— Start DATA PROVIDED —

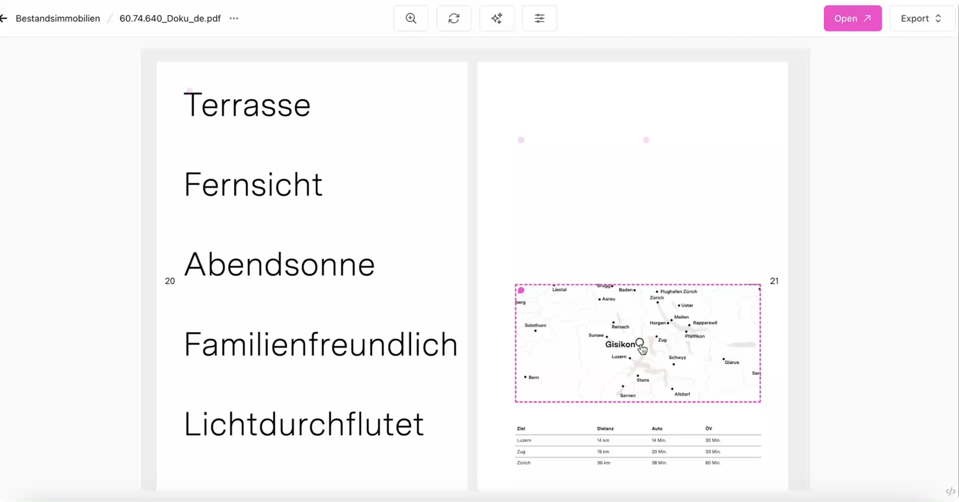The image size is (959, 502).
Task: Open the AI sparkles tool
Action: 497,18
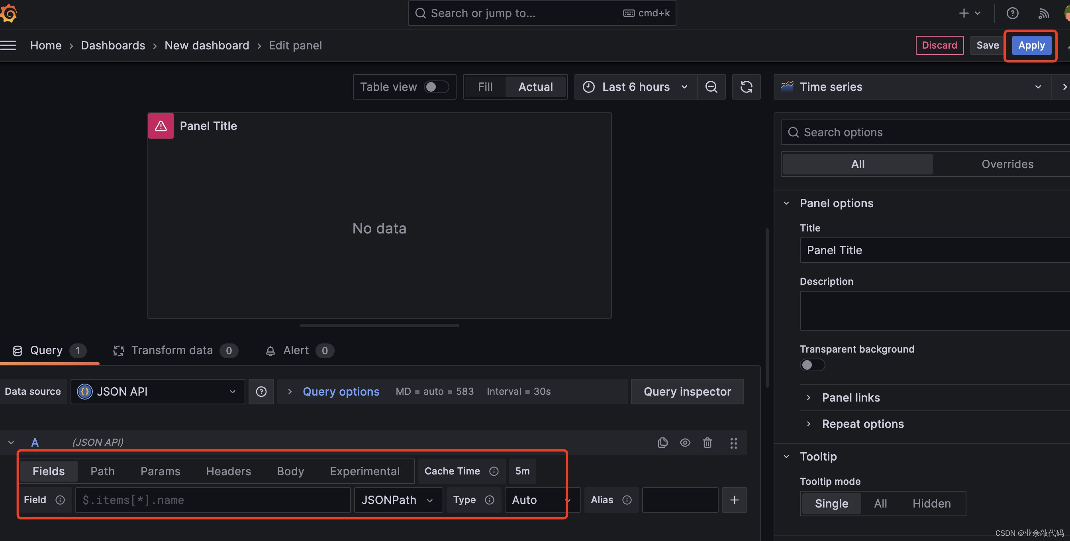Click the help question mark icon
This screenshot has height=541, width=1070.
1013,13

— End DATA PROVIDED —

(TO BE DONE)
Could you output these lines as a numbered list, with blank lines and the pictures left out?

(ANSWER TO THE PROBLEM)
1. The image size is (959, 502).
2. Task: Open the AI sparkles tool
3. Action: 497,18
4. Click the help question mark icon
5. This screenshot has height=541, width=1070.
6. 1013,13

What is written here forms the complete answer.